▼▼▼

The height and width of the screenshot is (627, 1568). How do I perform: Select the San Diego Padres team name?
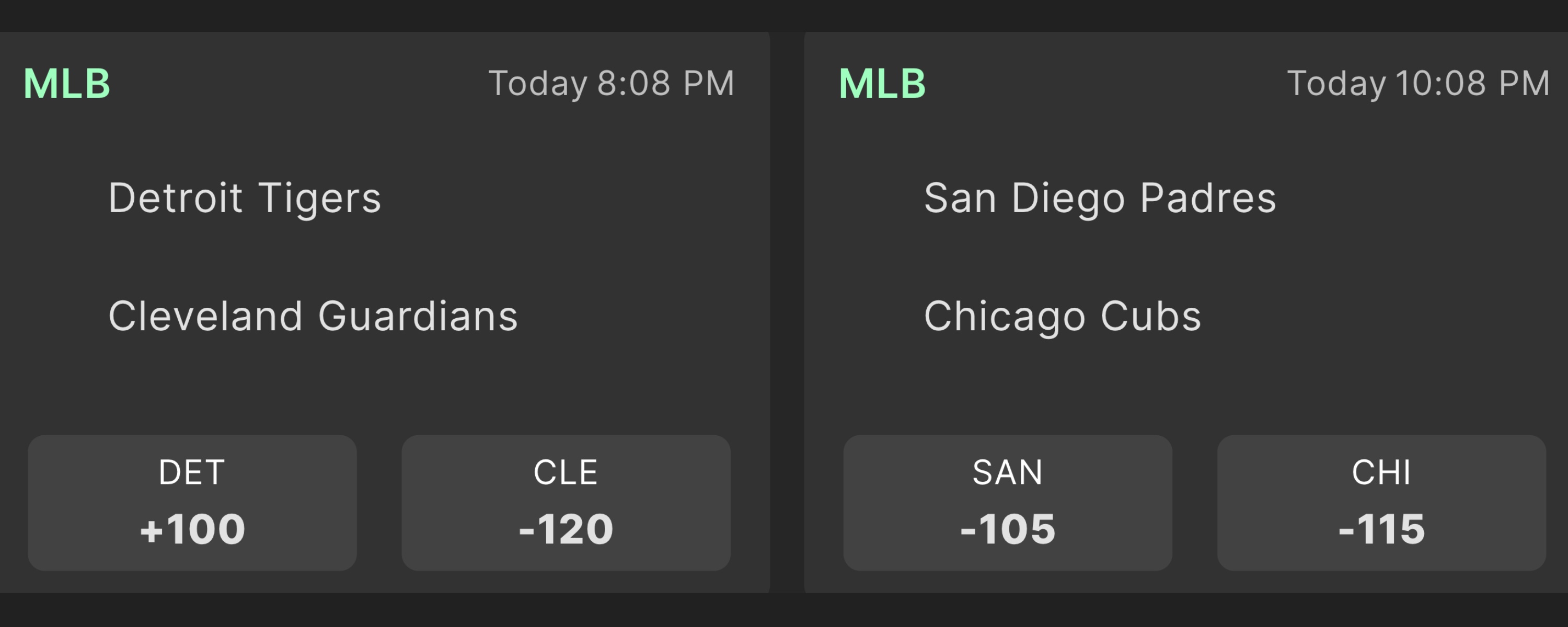(1100, 198)
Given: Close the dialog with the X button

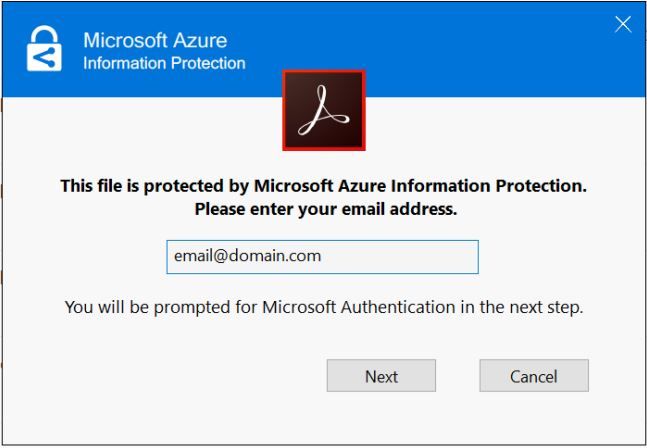Looking at the screenshot, I should point(622,24).
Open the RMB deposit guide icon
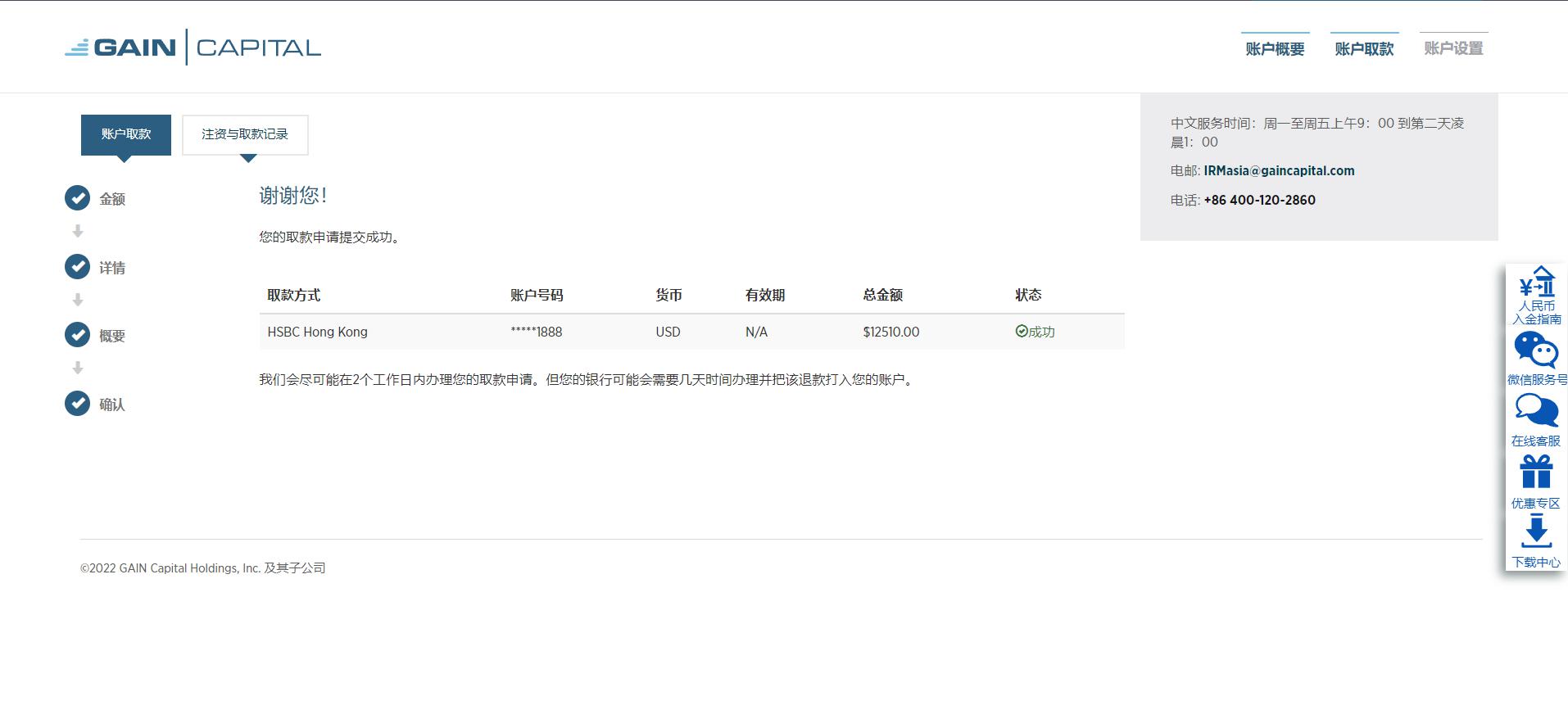Viewport: 1568px width, 719px height. tap(1536, 295)
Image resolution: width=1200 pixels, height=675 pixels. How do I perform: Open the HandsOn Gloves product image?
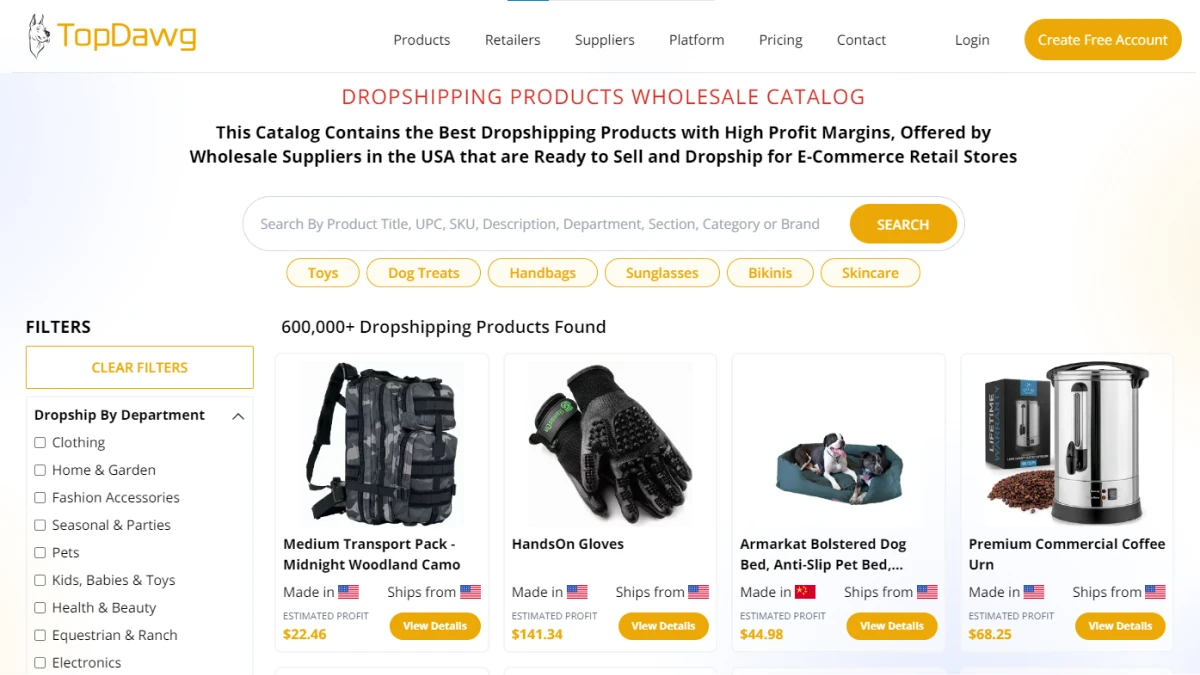[610, 444]
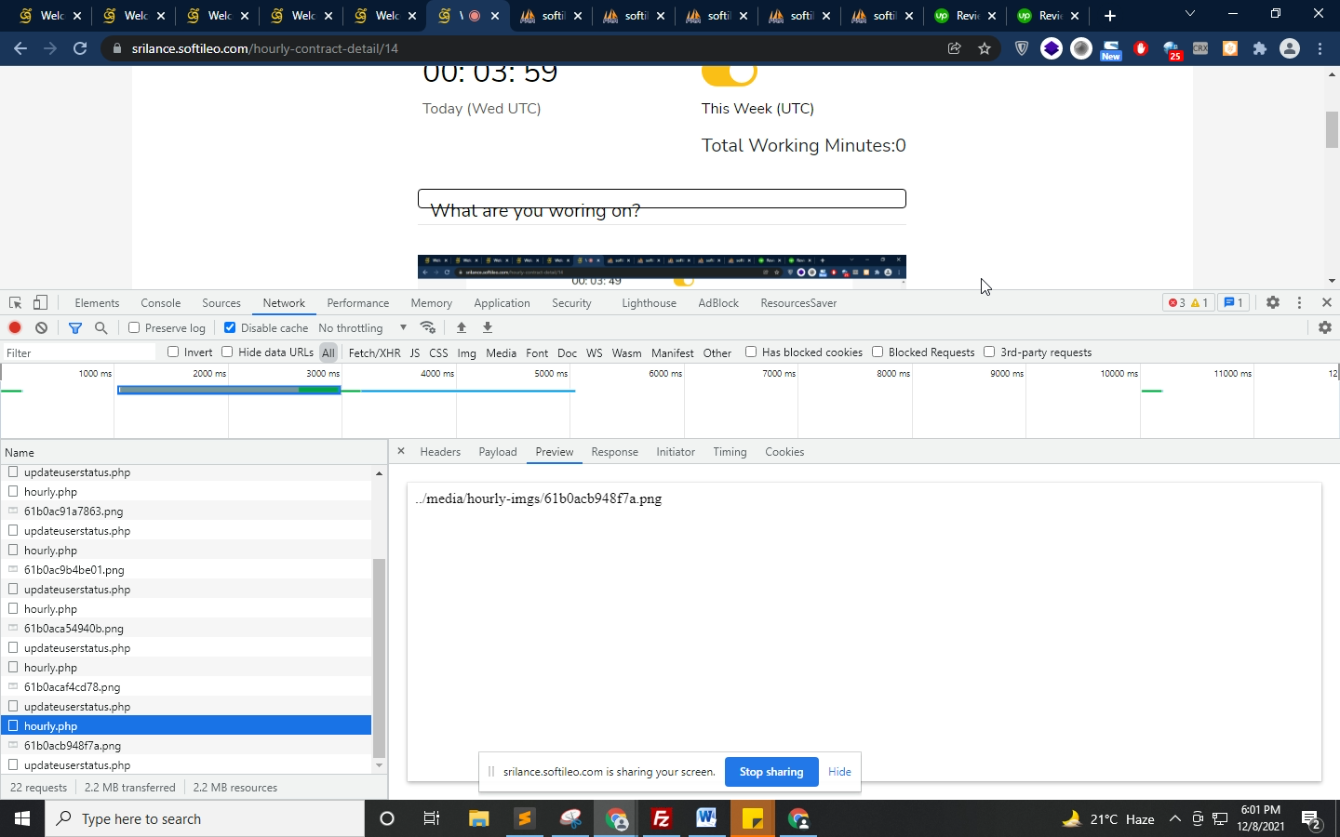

▲▲▲

[TASK] Every line of the material above must be written out exactly, with no pictures.

[ANSWER SPACE]
The height and width of the screenshot is (627, 1568). How do I perform: Select the San Diego Padres team name?
(1100, 198)
Given: Close the dialog with the X button

Looking at the screenshot, I should point(622,24).
Open the RMB deposit guide icon
Viewport: 1568px width, 719px height. tap(1536, 295)
Image resolution: width=1200 pixels, height=675 pixels. How do I perform: Open the HandsOn Gloves product image?
[610, 444]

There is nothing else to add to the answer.